Доминик потянулся к кнопке интеркома.
— Джим, спасибо. Теперь просто помолчи минуту, хорошо? Ничего не говори, ни вслух, ни про себя. Просто сиди спокойно, ладно?
Джим кивнул, И Доминик с Менно снова повернулись к осциллоскопу, который показывал такую же активность, как и раньше.
— Откуда, по-твоему, приходит этот шум? — спросил Доминик.
— Не знаю. Ты уверен, что оборудование не перегревается?
Доминик ткнул пальцем в экран телеметрии.
— С ним всё в порядке.
— Ладно, может быть, этот пацан просто уродец. Давай проверим ещё кого-нибудь.
* * *
Менно был одет в тяжёлое зимнее пальто; на Доминике был ярко-синяя лыжная куртка, на которой всё ещё висел пропуск на подъёмник с горнолыжного курорта. Было три часа дня, стояла морозная погода, и солнце уже было на полпути к горизонту. Они шли вдоль Мемориальной Авеню Вязов, обсаженной деревьями с обеих сторон дороги, ведущей из кампуса Форт-Герри к шоссе Пембина. Менно любил деревья и ненавидел войну. Будучи психологом, он понимал, что эта конкретная часть университета является физическим воплощением когнитивного диссонанса, который он ощущал, работая на минобороны. Авеню Вязов в 1922 году было посвящено студентам и сотрудникам Сельскохозяйственного колледжа Манитобы, погибшим в Первой мировой войне; два с половиной года назад, в 1998, это посвящение было также распространено на павших во время Второй мировой и Корейской войн.
— Пентагону не понравится микрофон, которым сможет пользоваться только половина его солдат, — сказал Доминик; вместе со словами изо рта вырывались клубы пара. — По какой-то причине он не работает с некоторыми людьми; почему они производят весь этот шум у себя в слуховой коре, я теряюсь в догадках. Ну, то есть, если бы они жаловались на звон в ушах, это имело бы смысл. Или если бы слушали супергромкую рок-музыку, или что-то вроде этого. Но эффект, похоже, совершенно случаен.
Менно задумался над этим, пока они шли мимо каменной плиты с табличками посвящения.
— Нет, — сказал он в конце концов. — Не совсем случаен. Ты прав в том, что у большинства из нашей группы подопытных нет этого фонового шума, однако если рассмотреть только подопытных из групп, где преподаю я — Джим, Татьяна и остальные — то у большинства из них шум есть, и…
— Что?
Менно продолжал идти, скрипя утоптанным снегом под ботинками.
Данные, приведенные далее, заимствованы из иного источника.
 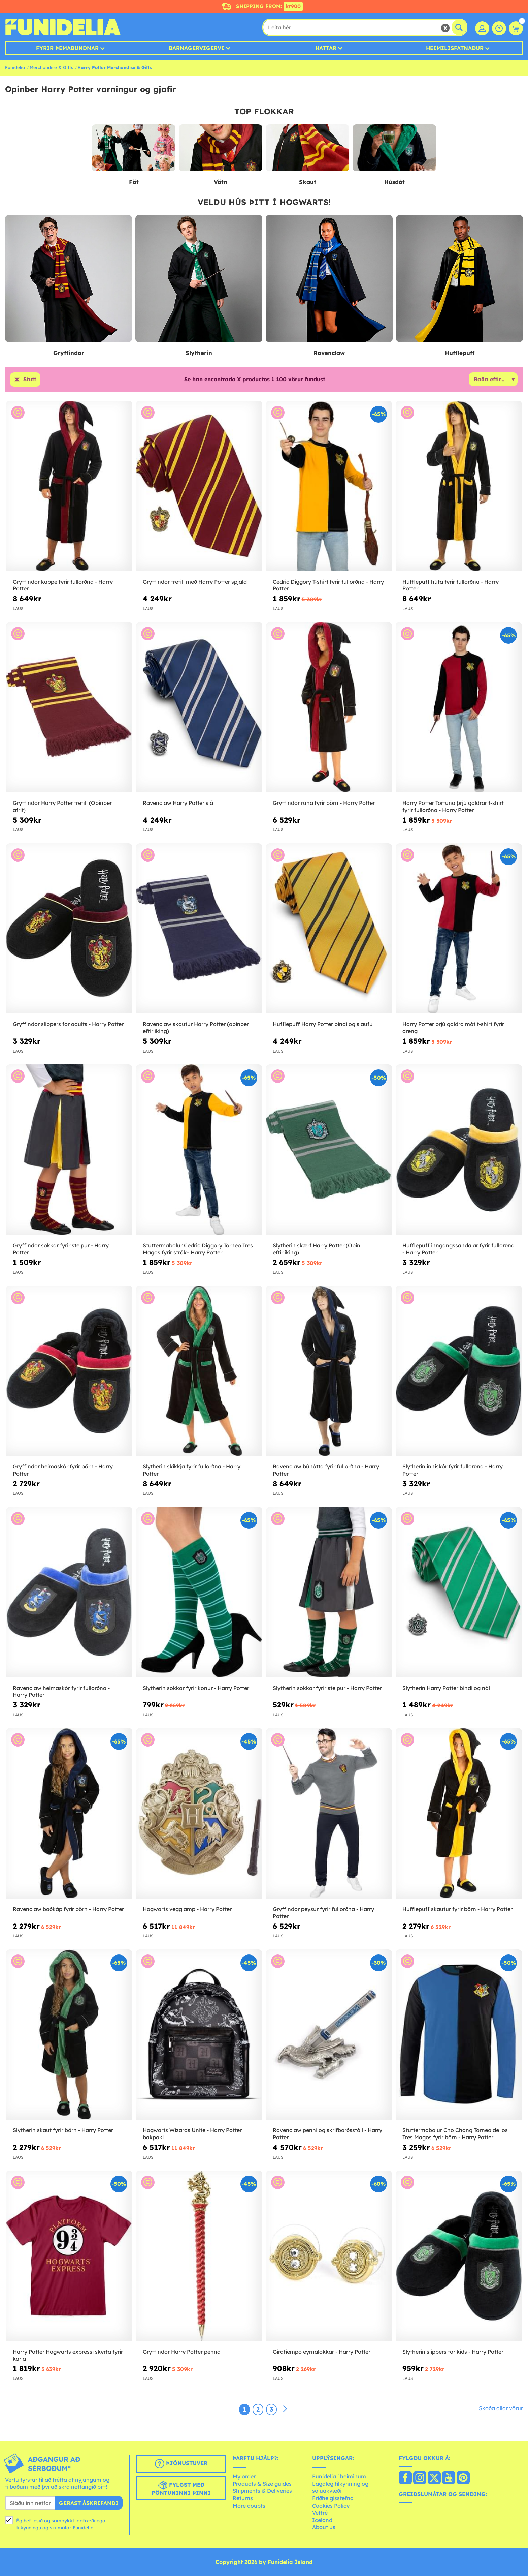 What do you see at coordinates (320, 2513) in the screenshot?
I see `Veftré` at bounding box center [320, 2513].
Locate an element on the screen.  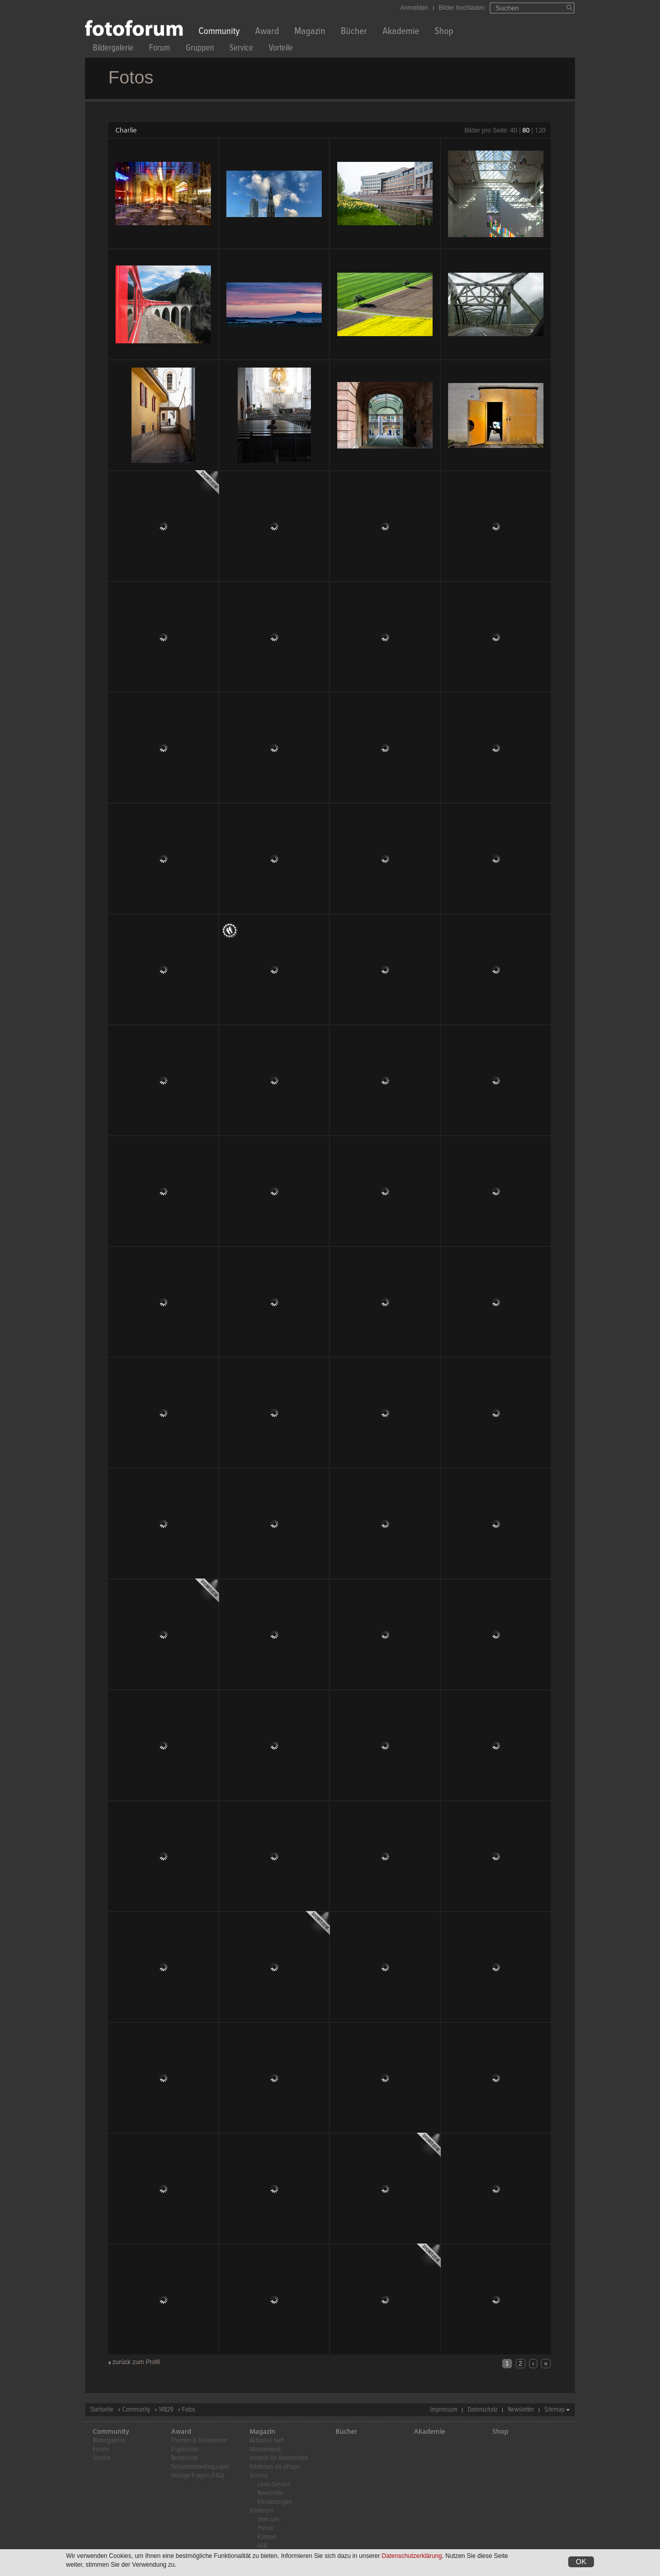
120 is located at coordinates (540, 130).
— Фоновый шум… — сказал он, осторожно следуя за идеей, словно она была кроликом, который удерёт, если его спугнуть. — В слуховой коре… — Его сердце забилось быстрее. — Наблюдаемый преимущественно у изучающих психологию.
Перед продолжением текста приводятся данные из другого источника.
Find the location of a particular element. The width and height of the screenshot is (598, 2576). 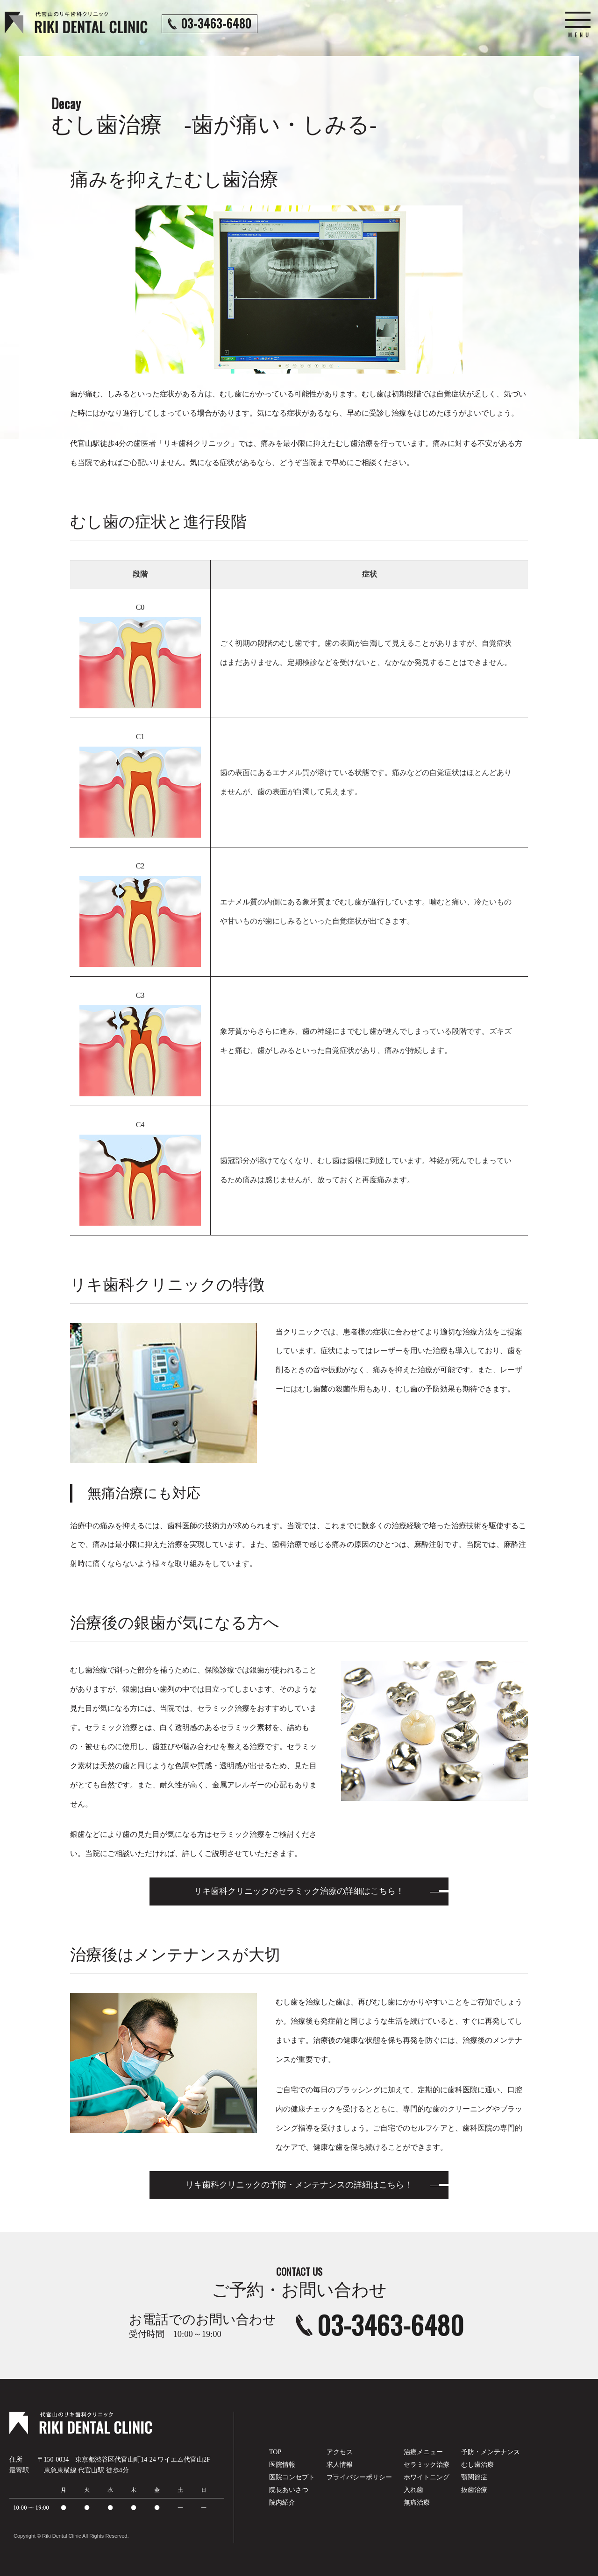

抜歯治療 is located at coordinates (474, 2489).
— Ну, я всегда говорил, что студенты-психологи несколько странные.
— Тут дело в другом, — ответил Менно. — Психология привлекает определённый тип студентов: тех, которые пытаются разобраться в себе. Это, знаешь ли, дешевле, чем ходить к психотерапевту.
Новое облако замёрзшего выдоха:
— И что?
— А то, что они, очевидно, всё время о чём-то размышляют, что-то переживают, чему-то удивляются. — Он почувствовал, как приподнявшиеся брови сталкиваются с краем вязаной шапочки и понизил голос, словно если говорить тише, то идея покажется менее безумной. — В фоновом режиме. Это не шум. — Он покачал головой. — Это — Господи! Это внутренний монолог — поток сознания! Это постоянный фон нормальной жизни, все те вещи, о которых ты думаешь про себя: Интересно, что на обед? Вот те на, сегодня что, четверг? Надо не забыть заехать в магазин по пути домой. Эти мысли — артикулированные мысли — тоже состоят из фонем. Они никогда не произносятся даже шёпотом, даже одними губами. Но это всё равно слова, состоящие из фонем. Так что вопрос не в том…
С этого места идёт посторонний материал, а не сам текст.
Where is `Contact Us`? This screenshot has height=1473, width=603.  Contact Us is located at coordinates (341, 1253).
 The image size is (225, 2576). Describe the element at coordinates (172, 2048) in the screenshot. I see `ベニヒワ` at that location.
— Вопрос не в том, — подхватил Доминик, неожиданно останавливаясь под голыми древесными ветвями, — почему у некоторых людей есть фоновый шум в слуховой коре. Вопрос в том, почему у большинства людей его нет .
Наши дни
Я вошёл в лекционный зал в очень удачно названном Тайер-билдинг [23] Здание названо в честь Уильяма Тайера, бывшего декана отделения гуманитарных наук; его фамилия — Tier — означает «ярус».
; ряды первокурсников поднимаются передо мной почти к потолку. Некоторые выглядят как огурчики даже сейчас, в этот ступорный утренний час, но у большинства на лицах до сих пор следы безуспешных попыток проснуться. Тим Хортонс [24] Канадская сеть фастфуда.
явно сделал сегодня утром отличный гешефт: у половины студентов на откидных столах его красные картонные стаканы с кофе.